Namita Roy-Chowdhury, PhD
Jayanta Roy-Chowdhury, MD, MRCP
Section Editors
Sanjiv Chopra, MD, MACP
Elizabeth B Rand, MD
Deputy Editor
Shilpa Grover, MD, MPH, AGAF


The normal serum bilirubin concentration in children and adults is less than 1 mg/dL (17 micromol/liter), less than 5 percent of which is present in conjugated form. The measurement is usually made using diazo reagents and spectrophotometry. Conjugated bilirubin reacts rapidly ("directly") with the reagents. The measurement of unconjugated bilirubin requires the addition of an accelerator compound and is often referred to as the indirect bilirubin. (See "Clinical aspects of serum bilirubin determination".)

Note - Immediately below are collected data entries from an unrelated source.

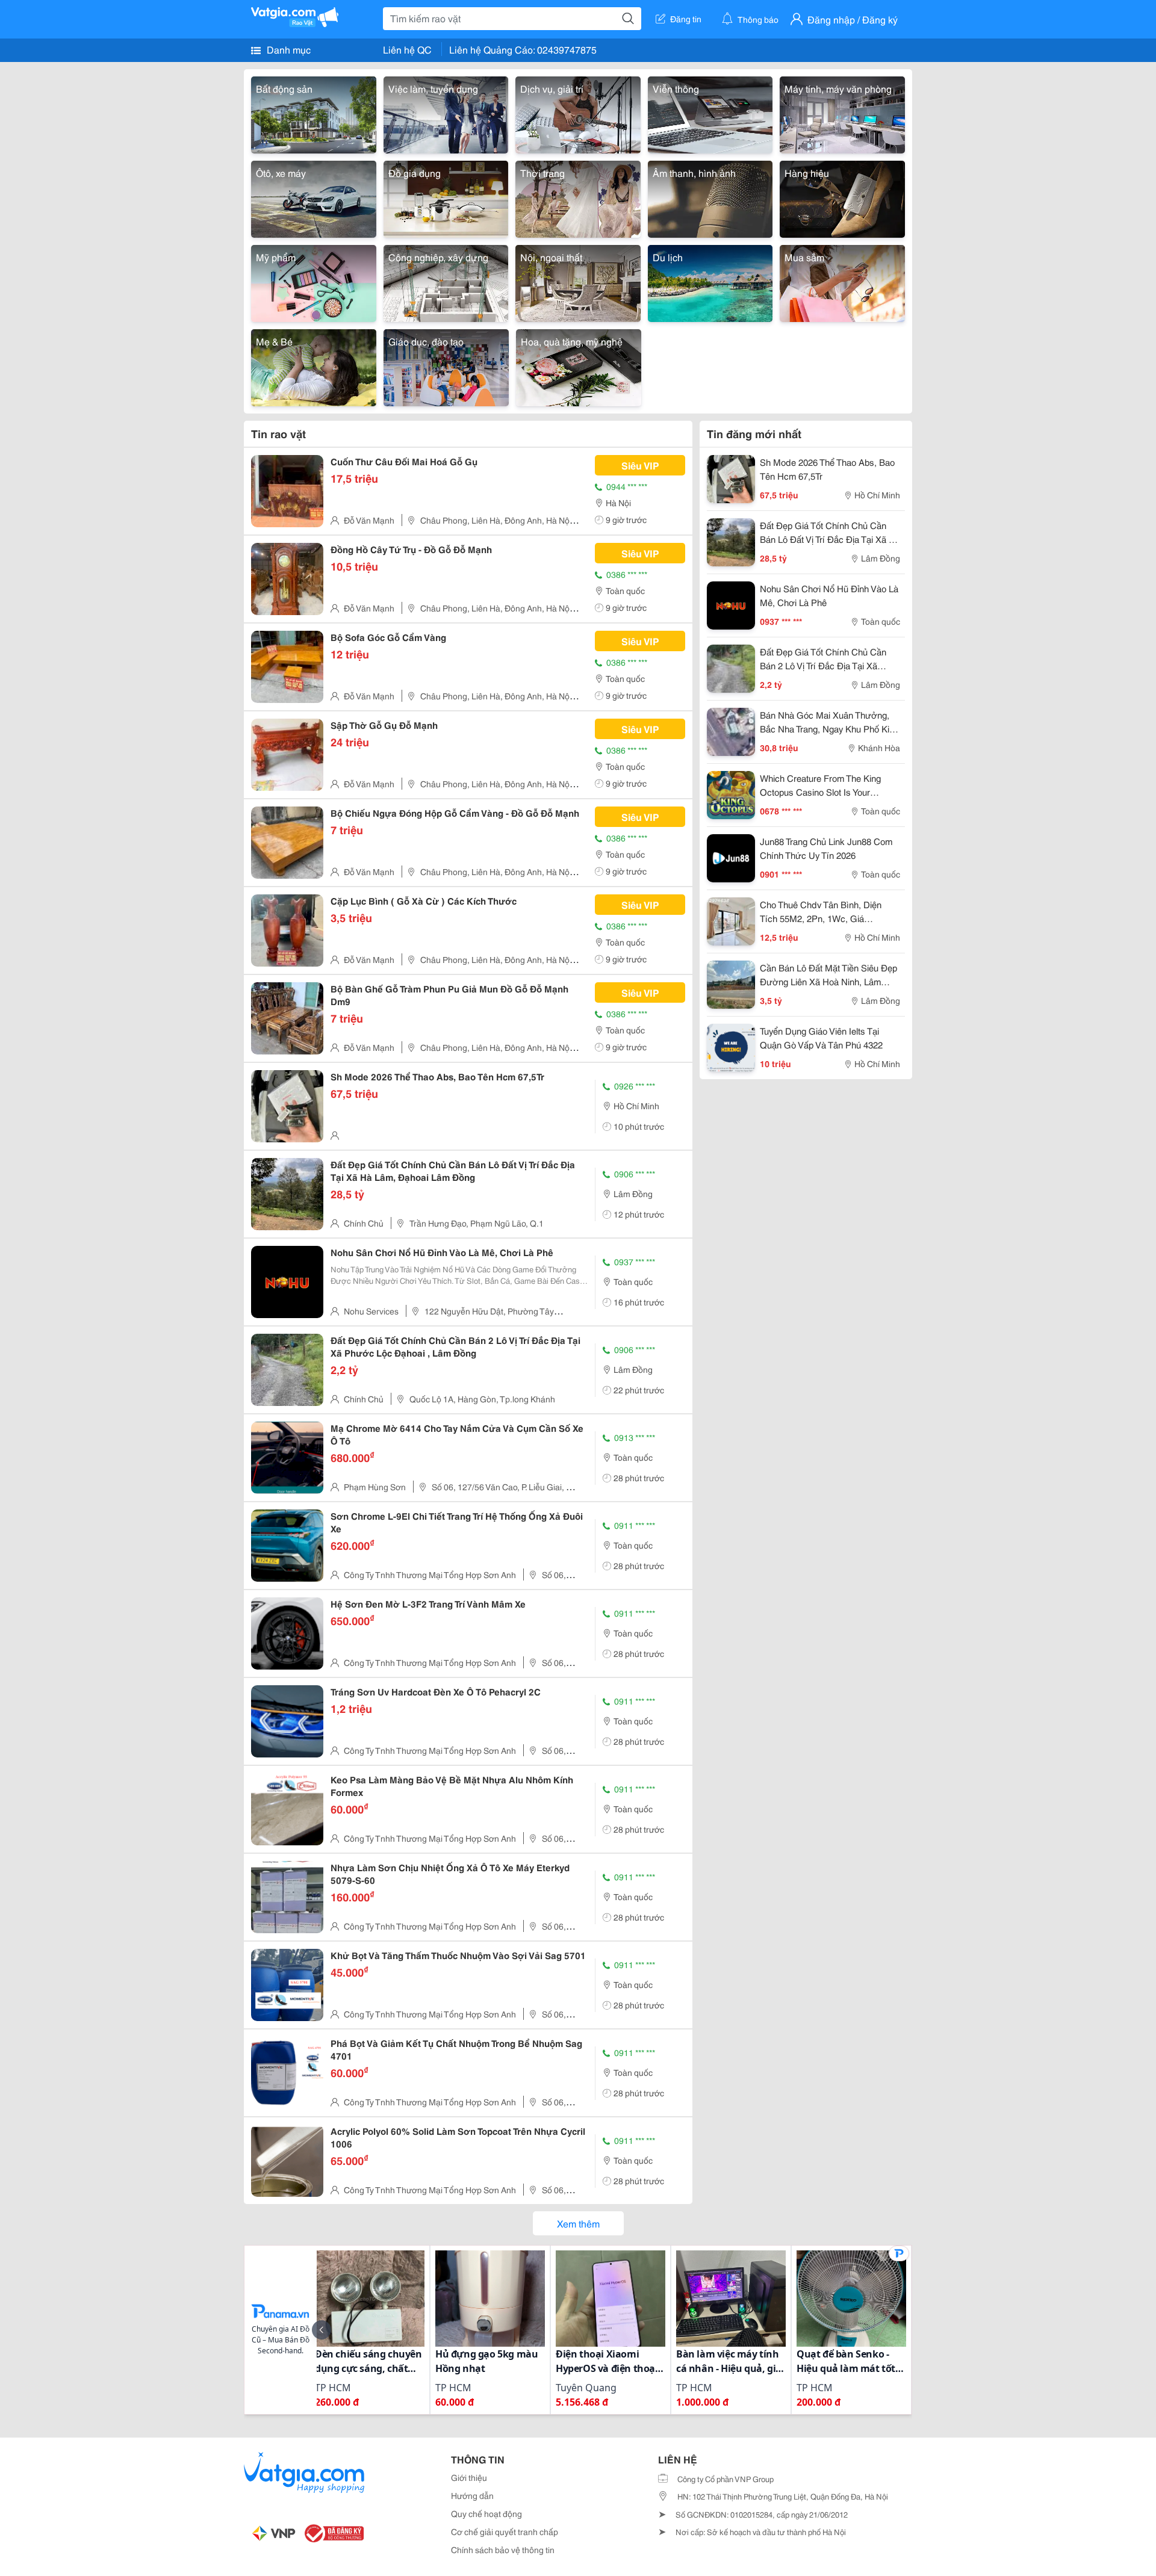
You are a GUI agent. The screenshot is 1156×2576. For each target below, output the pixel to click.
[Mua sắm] (842, 281)
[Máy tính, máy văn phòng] (842, 113)
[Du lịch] (710, 281)
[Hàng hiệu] (842, 197)
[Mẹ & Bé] (313, 366)
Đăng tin (685, 19)
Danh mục (287, 49)
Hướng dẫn (472, 2495)
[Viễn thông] (710, 113)
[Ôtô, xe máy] (313, 197)
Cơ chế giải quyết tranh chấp (504, 2531)
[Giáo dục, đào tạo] (446, 366)
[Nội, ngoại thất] (578, 281)
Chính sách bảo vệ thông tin (503, 2549)
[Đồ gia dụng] (446, 197)
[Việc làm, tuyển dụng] (446, 113)
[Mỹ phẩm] (313, 281)
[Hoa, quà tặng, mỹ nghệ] (578, 366)
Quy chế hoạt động (486, 2513)
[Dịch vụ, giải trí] (578, 113)
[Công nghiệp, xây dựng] (446, 281)
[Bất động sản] (313, 113)
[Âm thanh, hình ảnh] (710, 197)
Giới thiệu (469, 2477)
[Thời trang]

Jaundice is often used interchangeably with hyperbilirubinemia. However, a careful clinical examination cannot detect jaundice until the serum bilirubin is greater than 2 mg/dL (34 micromol/liter), twice the normal upper limit. The yellow discoloration is best seen in the periphery of the ocular conjunctivae and in the oral mucous membranes (under the tongue, hard palate). Icterus may be the first or only sign of liver disease; thus its evaluation is of critical importance.

For clinical purposes, the predominant type of bile pigments in the plasma can be used to classify hyperbilirubinemia into two major categories (table 1 and algorithm 1A-B).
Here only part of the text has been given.